▶ **About this task**: Examine each line of the data. Copy those that contain the string "arrow".
■ ■ ■ ■ ■
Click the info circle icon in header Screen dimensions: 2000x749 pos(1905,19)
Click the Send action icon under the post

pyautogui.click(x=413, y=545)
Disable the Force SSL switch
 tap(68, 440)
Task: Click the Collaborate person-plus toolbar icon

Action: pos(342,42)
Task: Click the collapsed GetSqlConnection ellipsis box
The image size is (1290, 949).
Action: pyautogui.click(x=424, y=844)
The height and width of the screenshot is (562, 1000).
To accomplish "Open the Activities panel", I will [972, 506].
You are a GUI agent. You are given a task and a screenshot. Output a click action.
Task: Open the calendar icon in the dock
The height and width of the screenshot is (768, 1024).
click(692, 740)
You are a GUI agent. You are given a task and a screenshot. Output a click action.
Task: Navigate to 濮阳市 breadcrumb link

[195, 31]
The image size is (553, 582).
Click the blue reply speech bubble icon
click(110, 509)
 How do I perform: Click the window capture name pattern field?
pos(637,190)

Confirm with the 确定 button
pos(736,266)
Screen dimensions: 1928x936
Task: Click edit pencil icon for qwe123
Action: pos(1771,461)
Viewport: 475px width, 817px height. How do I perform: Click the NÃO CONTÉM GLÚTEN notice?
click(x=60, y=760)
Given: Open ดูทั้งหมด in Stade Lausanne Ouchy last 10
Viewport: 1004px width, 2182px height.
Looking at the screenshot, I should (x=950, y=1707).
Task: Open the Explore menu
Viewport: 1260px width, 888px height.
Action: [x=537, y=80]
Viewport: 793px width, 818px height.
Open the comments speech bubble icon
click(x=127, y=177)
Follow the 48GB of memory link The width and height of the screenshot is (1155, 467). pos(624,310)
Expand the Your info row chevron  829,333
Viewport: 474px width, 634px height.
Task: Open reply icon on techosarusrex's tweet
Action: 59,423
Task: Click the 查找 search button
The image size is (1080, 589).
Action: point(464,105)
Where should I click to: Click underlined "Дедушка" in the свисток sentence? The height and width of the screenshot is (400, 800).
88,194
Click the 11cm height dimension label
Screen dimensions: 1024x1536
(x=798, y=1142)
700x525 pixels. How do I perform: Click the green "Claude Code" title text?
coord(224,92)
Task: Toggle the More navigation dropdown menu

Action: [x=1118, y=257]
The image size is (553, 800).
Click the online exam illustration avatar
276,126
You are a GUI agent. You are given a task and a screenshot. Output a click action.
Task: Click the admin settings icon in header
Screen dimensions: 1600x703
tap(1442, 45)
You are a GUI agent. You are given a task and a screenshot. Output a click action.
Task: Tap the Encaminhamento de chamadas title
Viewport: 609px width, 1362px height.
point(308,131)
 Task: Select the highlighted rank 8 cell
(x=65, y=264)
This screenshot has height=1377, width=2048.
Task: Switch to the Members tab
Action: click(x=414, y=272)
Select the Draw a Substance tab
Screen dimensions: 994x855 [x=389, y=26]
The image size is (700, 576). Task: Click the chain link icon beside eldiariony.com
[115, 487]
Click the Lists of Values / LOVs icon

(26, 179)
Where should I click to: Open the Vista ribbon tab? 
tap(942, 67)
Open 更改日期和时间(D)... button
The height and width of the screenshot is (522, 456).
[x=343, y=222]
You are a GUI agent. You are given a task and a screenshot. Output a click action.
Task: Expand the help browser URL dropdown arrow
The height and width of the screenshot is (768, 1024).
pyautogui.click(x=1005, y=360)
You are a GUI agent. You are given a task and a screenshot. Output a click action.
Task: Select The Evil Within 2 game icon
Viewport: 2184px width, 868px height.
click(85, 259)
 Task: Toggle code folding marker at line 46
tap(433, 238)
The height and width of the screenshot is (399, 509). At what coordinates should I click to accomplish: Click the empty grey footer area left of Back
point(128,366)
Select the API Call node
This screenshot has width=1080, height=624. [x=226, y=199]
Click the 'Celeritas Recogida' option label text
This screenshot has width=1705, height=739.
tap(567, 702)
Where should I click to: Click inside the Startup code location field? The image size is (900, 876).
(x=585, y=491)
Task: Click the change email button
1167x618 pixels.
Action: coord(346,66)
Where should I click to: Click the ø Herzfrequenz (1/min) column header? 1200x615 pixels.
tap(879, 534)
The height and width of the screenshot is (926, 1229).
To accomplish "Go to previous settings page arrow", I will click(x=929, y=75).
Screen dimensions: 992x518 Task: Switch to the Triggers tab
■ ■ ■ ■ ■
▶ **Solved exercise**:
Task: Expand the help browser URL dropdown arrow
To accomplish "Go to previous settings page arrow", I will click(x=929, y=75).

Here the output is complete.